There were still other numbers on the program of WJZ, but the boys were so absorbed in Mr. Bentley and his talk that they did not care for anything else that night. They sat talking it over until Joe, looking at his watch, was startled to find that it was nearly midnight.

“Guess we’d better be making tracks,” he said, reaching for his cap.

Jimmy was the only one of the visitors who did not follow his example.

“Glued to the chair?” inquired Herb flippantly. “Going to make Bob twice glad by staying all night?”

“I was thinking,” said Jimmy dreamily, “of a little word that I heard earlier in the evening. A very little word it was, but it means a lot in my young life. Only three letters. Let me see! P-i-e. Yes, that’s it. Pie. I knew I’d be able to recall it.”

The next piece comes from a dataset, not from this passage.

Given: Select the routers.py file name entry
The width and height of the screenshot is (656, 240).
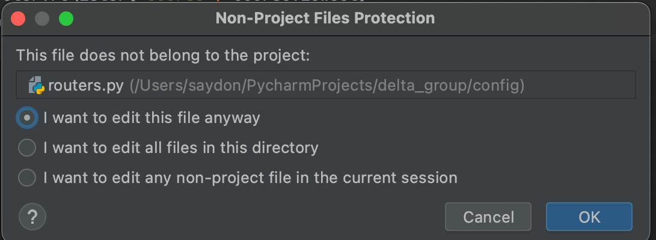Looking at the screenshot, I should (86, 86).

“That’s a safe bet,” said Joe. “If you remembered your lessons half as well, you’d stand higher in your classes.”

Bob, recalled to his duties as host, hurried to the pantry, whence he returned bearing one of the apple pies for which Mrs. Layton was famous.

“Do you think you’d better eat anything so late at night, Jimmy?” asked Herb, with mock solicitude.

“I don’t think—I know,” returned Jimmy, with emphasis. “It may kill me, but at least I’ll die happy. But I don’t believe it will kill me. Do you remember what I did in that pie-eating contest up in the woods? Don’t forget that I’m a champion.”

Bob started to cut the pie into four equal pieces, when Jimmy intervened.

“Remember your promise, Bob,” he said. “I was to have twice as much as these crooks who robbed me of my doughnuts. Cut it into five pieces and give me two of them.”

“Your figuring is rotten, Jimmy,” declared Joe. “That would give you twice as much as either Herb or me, and so far it’s all right. But it would also give you twice as much as Bob, and that wasn’t in the bargain. He didn’t swipe one of your doughnuts.”

Jimmy looked perplexed. He was not especially strong in mathematics.

“That’s so,” he admitted. “Suppose then we cut it into six pieces. That will be two for Bob, two for me and one apiece for you crooks.”

“There again you’re wrong,” persisted the implacable Joe. “It’s all right for you to have double what we have, but where does Bob come in to have two to our one? We didn’t rob him of a doughnut.”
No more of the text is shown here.